Simulators, emulators, or analyzers aim to predict how a program would
behave if actually run.
 ⚠️ Where the Divergence Happens:
 1. Simulation May Not Be Complete
Even if the simulator detects what it believes to be infinite recursion,
it:
- Has not observed it to infinity
- Has inferred it based on structure or partial behavior

And the key is that in needs to CORRECTLY predict that the behavior *IS* non-halting. This CAN be done for some inputs, as we can detect patterns for which we can PROVE that the complete simulation of this exact input will never halt.

 2. Execution Is Definitive, Simulation Is Predictive
- Execution is actual: the program runs on hardware (real or virtual) and
either halts or doesn’t.
- Simulation is analytic: a model tries to deduce the result without fully
committing to it.

Right/

 🔄 What SHDs Claim (Flibble/Olcott):
If the SHD halts its simulation due to detecting a provable infinite
recursion, then that should be considered a correct determination of non-
halting for the input program.

The key issue that is forgotten is that the SHD must be a definite program, and not some nebulous contruct that somehow changes its programing in responce to what it sees.
Also, the input must also be a definite program, that in this proof case is built on the exact code of the decider that is being claimed to get the answer right.
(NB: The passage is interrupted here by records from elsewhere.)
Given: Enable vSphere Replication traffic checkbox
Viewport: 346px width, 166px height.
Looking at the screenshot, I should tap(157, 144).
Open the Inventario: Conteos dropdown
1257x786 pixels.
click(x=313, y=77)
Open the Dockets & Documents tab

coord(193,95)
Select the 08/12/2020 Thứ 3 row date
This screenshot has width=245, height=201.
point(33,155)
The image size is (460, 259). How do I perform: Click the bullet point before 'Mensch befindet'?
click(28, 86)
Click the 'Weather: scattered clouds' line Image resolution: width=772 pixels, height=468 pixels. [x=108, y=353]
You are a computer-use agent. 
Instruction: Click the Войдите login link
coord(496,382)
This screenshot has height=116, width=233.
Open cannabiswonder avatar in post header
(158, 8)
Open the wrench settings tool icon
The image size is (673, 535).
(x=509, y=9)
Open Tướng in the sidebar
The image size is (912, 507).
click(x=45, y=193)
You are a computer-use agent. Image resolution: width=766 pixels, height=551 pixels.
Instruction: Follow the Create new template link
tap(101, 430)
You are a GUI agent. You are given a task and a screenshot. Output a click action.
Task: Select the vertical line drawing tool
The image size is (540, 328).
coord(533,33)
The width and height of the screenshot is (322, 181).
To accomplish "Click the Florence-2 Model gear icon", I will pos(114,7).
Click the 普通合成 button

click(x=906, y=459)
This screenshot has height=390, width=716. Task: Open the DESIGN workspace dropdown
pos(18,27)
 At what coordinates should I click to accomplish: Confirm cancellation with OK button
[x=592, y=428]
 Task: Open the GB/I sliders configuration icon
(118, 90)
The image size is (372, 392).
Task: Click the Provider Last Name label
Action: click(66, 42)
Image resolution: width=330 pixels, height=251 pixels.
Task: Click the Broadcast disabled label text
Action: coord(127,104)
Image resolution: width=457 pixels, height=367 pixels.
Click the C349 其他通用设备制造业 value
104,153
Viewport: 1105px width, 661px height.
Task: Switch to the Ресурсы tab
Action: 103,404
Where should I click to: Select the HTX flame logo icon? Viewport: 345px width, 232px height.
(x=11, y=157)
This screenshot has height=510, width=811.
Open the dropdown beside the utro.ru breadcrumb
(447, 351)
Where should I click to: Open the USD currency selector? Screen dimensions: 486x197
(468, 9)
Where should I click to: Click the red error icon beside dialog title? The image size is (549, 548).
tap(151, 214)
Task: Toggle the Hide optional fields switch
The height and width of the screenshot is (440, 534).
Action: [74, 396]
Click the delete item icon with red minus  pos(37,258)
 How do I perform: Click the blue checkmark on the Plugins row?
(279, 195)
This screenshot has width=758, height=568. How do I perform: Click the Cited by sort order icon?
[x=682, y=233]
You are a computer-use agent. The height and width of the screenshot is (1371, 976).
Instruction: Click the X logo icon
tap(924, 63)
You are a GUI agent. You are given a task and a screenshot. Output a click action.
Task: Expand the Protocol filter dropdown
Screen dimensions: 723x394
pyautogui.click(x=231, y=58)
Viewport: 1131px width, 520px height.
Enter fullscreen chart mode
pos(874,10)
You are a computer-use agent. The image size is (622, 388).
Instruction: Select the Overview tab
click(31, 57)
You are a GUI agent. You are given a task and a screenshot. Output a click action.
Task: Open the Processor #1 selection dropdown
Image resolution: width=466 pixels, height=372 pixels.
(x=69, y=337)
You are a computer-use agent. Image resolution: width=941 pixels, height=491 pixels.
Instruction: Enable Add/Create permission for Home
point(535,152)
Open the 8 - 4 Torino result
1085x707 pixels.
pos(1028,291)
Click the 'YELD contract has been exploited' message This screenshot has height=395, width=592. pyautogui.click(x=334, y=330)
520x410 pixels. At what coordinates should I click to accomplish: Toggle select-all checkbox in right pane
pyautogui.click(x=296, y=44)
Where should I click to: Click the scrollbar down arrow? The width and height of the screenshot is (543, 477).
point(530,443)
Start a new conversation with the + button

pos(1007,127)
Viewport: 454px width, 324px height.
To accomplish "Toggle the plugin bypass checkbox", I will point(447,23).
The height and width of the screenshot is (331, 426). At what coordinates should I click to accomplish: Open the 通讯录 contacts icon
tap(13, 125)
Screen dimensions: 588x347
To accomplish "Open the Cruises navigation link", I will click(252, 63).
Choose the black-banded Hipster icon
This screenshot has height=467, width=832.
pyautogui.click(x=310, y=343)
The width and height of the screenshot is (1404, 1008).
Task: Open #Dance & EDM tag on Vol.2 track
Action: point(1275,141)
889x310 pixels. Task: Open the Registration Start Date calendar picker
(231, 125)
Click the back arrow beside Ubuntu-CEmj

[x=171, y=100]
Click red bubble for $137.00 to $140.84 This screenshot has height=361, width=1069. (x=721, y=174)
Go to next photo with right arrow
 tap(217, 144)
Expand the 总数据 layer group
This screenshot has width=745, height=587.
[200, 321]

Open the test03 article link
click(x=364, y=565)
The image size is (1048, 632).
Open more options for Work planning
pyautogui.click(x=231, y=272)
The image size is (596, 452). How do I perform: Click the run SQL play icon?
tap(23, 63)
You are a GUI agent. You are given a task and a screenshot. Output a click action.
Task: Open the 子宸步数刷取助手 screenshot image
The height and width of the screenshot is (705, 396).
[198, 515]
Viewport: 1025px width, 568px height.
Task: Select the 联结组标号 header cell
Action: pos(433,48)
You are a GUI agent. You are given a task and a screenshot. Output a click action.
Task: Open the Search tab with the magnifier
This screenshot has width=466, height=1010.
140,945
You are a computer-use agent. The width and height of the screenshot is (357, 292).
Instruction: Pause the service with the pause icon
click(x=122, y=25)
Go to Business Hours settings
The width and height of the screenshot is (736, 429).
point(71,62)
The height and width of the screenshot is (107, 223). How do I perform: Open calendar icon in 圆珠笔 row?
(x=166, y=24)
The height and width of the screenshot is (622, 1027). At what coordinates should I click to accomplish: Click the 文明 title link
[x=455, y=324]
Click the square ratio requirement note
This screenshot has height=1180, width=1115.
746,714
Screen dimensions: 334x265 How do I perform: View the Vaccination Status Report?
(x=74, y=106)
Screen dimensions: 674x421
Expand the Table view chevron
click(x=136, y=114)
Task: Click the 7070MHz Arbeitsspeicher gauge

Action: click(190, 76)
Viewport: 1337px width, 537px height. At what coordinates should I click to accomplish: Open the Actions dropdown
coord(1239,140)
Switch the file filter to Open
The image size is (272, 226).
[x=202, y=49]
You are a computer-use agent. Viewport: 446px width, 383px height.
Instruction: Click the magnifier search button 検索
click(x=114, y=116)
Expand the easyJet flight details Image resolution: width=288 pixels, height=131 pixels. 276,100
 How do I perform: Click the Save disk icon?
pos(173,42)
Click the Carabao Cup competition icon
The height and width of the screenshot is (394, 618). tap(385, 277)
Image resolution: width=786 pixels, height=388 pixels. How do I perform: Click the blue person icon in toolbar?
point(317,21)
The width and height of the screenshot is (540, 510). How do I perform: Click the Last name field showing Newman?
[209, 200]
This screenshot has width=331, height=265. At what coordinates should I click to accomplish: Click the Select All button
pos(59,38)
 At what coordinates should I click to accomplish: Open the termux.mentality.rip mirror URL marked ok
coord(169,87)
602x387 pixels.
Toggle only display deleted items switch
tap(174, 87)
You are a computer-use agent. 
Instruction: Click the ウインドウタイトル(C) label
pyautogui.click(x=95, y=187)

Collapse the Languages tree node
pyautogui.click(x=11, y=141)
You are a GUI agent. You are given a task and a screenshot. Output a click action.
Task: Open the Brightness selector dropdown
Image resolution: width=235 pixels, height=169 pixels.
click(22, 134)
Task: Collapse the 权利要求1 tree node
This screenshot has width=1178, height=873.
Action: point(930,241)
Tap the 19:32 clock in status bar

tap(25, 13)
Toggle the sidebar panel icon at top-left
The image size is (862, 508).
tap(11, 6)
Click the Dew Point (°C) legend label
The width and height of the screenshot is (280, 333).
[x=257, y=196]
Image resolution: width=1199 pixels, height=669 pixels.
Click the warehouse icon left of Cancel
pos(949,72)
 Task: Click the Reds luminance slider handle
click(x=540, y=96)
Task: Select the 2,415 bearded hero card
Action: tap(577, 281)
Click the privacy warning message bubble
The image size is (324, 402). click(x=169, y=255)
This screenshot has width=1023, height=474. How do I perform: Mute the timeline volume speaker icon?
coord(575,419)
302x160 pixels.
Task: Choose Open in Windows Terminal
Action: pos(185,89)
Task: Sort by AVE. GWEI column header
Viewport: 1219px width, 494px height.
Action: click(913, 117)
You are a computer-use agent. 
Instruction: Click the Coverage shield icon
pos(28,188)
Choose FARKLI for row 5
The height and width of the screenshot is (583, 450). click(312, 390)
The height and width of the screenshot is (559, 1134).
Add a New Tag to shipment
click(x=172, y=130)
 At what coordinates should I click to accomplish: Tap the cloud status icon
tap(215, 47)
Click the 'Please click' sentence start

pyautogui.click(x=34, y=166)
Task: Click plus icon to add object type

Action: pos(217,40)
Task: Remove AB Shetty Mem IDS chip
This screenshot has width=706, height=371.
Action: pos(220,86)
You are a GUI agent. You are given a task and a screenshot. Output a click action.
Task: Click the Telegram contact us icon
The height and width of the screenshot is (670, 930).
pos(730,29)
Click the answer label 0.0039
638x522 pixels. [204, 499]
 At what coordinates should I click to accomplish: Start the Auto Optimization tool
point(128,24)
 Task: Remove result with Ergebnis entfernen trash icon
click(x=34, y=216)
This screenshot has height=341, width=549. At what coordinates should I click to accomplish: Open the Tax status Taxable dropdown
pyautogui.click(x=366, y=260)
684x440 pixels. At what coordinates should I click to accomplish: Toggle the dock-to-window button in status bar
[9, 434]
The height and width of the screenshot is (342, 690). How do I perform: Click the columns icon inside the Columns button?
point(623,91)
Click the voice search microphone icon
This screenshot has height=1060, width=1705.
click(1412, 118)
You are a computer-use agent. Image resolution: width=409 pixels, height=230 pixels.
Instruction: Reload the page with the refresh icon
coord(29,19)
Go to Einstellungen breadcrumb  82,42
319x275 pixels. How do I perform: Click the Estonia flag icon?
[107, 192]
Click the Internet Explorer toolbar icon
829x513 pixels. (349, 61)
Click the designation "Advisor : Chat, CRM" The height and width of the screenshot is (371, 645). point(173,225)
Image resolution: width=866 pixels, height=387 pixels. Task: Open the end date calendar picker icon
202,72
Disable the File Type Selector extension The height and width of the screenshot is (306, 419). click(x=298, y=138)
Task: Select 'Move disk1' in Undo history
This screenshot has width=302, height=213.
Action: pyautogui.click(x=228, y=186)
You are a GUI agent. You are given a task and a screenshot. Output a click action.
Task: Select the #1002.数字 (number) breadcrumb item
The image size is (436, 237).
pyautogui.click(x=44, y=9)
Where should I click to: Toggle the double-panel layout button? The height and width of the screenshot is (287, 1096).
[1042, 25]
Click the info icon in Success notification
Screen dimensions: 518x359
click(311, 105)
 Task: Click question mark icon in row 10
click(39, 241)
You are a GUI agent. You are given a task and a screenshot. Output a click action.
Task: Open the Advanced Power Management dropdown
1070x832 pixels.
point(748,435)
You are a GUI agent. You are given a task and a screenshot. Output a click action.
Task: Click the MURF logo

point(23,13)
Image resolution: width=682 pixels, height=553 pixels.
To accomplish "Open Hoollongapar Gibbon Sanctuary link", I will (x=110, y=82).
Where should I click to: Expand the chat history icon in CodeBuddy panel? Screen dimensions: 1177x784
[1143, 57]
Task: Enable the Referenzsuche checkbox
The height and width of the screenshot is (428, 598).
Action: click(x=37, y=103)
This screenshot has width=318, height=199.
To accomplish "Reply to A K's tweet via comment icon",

 This leads to their argument:
- SHD's halting ≠ the program’s halting
- But SHD's halting due to detection of infinite recursion ⇒ program’s
non-halting

But, the proof program, because it *IS* based on the actual SHD code, sees the answer the SHD *WILL* give, and does the opposite, so the SHD is just wrong.
Thus, if the SHD *WILL* eventually decide to abort and return 0, that decisions MUST HAVE BEEN based on a false pattern that it saw.

 🧩 The Problem:
In classical computability theory:
- You can’t always know that a structure will cause non-halting.
- Many programs appear recursive but halt (e.g., bounded recursion).
- There’s no general algorithm that can always correctly detect infinite
recursion in all programs.

Right, the nature of how Programs work in a "Turing Complete" computation system (which is the most powerful system we know) generate complexity faster than can be analyized, and thus there are question of behavior that can not be computed.

 Thus:
Simulation that halts does not conclusively determine that the simulated
program would or would not halt — unless the simulation is exhaustive and
faithful, which isn't always possible.
 ✅ Conclusion:
Partial simulation provides strong hints but not definitive proof of
halting or non-halting — unless the analysis itself is provably sound and
complete within a restricted system (e.g., total languages).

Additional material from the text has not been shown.